Des centaines de milliers de Français se voient refuser l’accès aux soins ou remettent à plus tard le moment de se soigner. De plus en plus nombreux sont ceux qui finissent par y renoncer.

Pour Aline Archimbaud, sénatrice, chargée par le gouvernement en mars dernier d'un rapport sur l'accès aux soins des plus démunis et sur la lutte contre le non-recours aux droits sociaux : "Il y a le mur de l’argent... Il y a les portes que claquent au nez des pauvres une minorité de professionnels oublieux du serment qu’ils ont fait de soigner sans distinction d’origine ni de fortune. Il y a l’impossibilité, même après de nombreuses tentatives, d’avoir un interlocuteur, de faire aboutir un dossier : le maquis des procédures sème l’incompréhension, la souffrance, la rupture".

Cette offense à la cohésion nationale et cette déchirure profonde du lien social ont bien sûr des conséquences sur l’état sanitaire d’une partie de la population. Elles aggravent considérablement les déficits des comptes de l’assurance maladie : des soins dispensés trop tardivement sont plus lourds et beaucoup plus couteux. En multipliant les obstacles placés devant les dynamiques d’insertion sociale, elles contrecarrent les politiques publiques de retour à l’emploi. D’une façon générale, les inégalités d’accès à la santé, cumulées à d’autres en matière de logement, de transports et de réussite scolaire renforcent les ghettos, entretiennent les divisions et minent notre société.

"La création de la Couverture Maladie Universelle, avancée sociale majeure, s’était pourtant déployée il y a 14 ans, dans un esprit d’aide, de bienveillance et de solidarité avec les plus fragiles de nos concitoyens. Mais au cours des années, une multitude de petites régressions ont grignoté la loi. Des circulaires l’ont défigurée, en complexifiant et surtout en limitant fortement l’accès aux droits" estime Aline Archimbaud : " Nous devons donc en revenir à l’esprit de cette avancée majeure, qui est un élément fondamental de notre « bouclier social ".

La sénatrice présente 40 propositions qui demandent a minima une application des textes existants et préconise des sanctions pour ceux qui ne les respectent pas. Elles appellent à une extension du « choc de simplification », à des changements dans les cultures et les pratiques professionnelles, à la limitation des effets de seuil par l’élargissement de certains droits. Elles demandent que soient levés les obstacles financiers les plus lourds à l’accès aux soins, que soient renforcées les structures accueillant des précaires. Pour faire des économies, elles suggèrent de mettre en place des dispositifs de prévention facilement accessibles, et enfin d’aider à l’essaimage des innovations.

Après avoir insisté sur le caractère multidimensionnel et cumulatif des facteurs d’exclusion, la mission fait le constat d’un décalage croissant entre d’un côté, le discours des pouvoirs publics sur la lutte contre la précarité et les objectifs de qualité de service et d’accessibilité affichés par l’assurance maladie, et de l’autre la réalité vécue par les personnes en situation d’exclusion.
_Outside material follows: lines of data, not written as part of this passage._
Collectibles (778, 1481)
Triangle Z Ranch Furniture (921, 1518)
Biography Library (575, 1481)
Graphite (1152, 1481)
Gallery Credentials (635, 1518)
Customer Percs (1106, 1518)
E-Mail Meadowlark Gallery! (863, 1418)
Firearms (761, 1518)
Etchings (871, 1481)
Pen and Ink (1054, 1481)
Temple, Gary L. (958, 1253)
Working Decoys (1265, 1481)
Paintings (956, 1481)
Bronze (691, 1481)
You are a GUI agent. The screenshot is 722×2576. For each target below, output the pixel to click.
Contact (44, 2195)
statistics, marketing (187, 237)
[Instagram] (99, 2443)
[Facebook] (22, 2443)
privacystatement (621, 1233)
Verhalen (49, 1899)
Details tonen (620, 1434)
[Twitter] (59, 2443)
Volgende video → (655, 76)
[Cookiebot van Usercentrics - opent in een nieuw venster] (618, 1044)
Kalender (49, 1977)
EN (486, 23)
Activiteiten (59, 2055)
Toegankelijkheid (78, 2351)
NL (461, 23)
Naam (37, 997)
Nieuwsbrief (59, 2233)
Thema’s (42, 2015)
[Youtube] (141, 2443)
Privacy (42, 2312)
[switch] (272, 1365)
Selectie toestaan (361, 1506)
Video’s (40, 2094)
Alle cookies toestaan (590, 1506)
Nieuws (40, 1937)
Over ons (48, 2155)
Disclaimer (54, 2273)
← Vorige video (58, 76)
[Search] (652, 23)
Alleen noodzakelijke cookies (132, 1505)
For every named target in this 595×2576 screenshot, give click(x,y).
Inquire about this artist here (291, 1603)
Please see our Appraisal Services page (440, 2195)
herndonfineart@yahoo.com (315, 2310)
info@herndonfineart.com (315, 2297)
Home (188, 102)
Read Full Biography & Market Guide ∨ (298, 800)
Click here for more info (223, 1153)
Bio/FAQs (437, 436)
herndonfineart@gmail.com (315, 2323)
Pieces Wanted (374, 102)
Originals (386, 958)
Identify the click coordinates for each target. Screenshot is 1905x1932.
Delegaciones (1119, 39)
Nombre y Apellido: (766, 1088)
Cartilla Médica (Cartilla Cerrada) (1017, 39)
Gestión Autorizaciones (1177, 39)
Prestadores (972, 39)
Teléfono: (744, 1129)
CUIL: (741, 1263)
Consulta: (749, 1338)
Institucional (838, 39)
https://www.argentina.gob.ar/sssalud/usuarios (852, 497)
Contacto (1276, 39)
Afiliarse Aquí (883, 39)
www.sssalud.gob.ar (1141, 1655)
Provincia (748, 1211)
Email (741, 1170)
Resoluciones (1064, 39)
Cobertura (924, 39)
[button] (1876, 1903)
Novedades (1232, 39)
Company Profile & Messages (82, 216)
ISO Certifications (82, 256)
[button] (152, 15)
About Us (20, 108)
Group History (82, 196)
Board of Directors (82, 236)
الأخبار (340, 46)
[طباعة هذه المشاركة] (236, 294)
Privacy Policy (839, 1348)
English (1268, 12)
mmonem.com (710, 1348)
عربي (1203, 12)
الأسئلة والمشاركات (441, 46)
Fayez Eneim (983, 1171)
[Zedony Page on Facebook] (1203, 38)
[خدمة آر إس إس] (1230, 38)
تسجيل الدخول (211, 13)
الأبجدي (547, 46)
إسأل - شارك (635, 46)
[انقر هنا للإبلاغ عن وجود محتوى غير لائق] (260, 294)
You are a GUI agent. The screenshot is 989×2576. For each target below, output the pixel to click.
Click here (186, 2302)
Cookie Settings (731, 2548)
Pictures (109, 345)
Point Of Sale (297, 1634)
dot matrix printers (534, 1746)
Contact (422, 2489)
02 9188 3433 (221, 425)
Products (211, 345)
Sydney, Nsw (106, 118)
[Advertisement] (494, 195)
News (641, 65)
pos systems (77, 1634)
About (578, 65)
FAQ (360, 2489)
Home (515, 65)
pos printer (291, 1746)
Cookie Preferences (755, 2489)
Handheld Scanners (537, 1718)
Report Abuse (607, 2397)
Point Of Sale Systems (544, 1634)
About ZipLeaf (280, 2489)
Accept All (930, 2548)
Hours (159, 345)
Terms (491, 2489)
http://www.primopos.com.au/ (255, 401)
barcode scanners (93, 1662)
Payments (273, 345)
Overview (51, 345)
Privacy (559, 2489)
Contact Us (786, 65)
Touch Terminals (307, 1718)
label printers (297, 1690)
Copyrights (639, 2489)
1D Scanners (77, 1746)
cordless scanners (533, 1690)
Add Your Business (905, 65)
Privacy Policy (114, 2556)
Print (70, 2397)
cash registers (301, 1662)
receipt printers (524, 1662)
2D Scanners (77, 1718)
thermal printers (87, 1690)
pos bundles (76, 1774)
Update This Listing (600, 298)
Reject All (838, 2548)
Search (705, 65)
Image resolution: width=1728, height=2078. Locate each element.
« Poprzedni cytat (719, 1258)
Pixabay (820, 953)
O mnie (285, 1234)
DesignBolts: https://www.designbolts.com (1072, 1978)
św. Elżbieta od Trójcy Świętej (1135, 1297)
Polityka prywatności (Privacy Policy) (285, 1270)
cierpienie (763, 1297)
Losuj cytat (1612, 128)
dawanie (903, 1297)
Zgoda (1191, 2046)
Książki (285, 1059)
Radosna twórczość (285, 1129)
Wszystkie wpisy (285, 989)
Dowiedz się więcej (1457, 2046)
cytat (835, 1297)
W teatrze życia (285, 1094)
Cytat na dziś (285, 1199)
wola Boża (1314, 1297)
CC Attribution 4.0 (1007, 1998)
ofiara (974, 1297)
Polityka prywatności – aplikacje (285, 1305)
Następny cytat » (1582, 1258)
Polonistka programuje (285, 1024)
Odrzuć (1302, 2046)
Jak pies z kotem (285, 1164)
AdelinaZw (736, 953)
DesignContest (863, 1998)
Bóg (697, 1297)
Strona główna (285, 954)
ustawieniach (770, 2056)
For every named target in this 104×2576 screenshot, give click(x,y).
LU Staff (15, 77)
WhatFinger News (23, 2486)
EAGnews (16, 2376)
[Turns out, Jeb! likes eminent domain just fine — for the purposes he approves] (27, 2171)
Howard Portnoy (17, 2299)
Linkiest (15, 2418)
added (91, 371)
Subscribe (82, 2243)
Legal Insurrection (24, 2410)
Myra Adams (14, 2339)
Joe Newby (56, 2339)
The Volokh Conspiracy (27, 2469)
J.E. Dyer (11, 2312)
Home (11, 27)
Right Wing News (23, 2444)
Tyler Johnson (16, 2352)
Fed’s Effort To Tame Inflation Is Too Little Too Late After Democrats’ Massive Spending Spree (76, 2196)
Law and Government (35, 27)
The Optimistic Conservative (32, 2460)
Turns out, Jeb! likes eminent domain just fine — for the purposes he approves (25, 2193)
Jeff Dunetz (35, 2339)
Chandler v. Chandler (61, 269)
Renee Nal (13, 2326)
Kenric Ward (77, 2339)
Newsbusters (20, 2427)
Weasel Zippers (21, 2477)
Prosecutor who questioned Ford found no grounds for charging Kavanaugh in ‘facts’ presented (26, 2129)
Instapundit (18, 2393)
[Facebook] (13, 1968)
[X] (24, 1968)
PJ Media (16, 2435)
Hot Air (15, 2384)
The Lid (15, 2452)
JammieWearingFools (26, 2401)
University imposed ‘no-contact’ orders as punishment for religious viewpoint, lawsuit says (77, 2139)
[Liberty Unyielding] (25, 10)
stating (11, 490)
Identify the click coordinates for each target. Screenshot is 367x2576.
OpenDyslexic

Cette réalité est celle d’un « parcours du combattant » pour l’accès aux droits, dans un système qui semble ne pas avoir été conçu pour ces personnes et où la lutte contre la fraude a pris ces dernières années une importance démesurée au regard des enjeux financiers.

Certaines catégories de la population cumulent les facteurs de précarité : c’est le cas des personnes placées sous main de justice, des jeunes issus des milieux populaires, des étudiants, des petits agriculteurs, les personnes âgées modestes ou encore les personnes en situation de handicap physique et psychique notamment. La situation est encore plus dégradée pour certains territoires comme le zones urbaines sensibles et à certains égards, les départements d’outre-mer.

Face au constat alarmant d’une situation qui tend à s’aggraver, la mission propose de franchir une nouvelle étape, majeure, dans l’ouverture de nouveaux droits et la levée des obstacles financiers à l’accès aux soins, en étendant le bénéfice de la CMU complémentaire aux bénéficiaires actuels de l’ASPA (allocation de solidarité aux personnes âgées) et de l’AAH (Allocation pour les adultes handicapés) et en remaniant profondément le système de l’aide à l’acquisition d’une complémentaire santé, soit en le fusionnant avec la CMU-c, soit en améliorant de façon substantielle le niveau des garanties associées aux contrats correspondants. En outre, la poursuite de la généralisation du tiers payant d’une part, la lutte contre les dépassements d’honoraires d’autre part sont de nature à faire reculer les obstacles financiers à l’accès aux soins.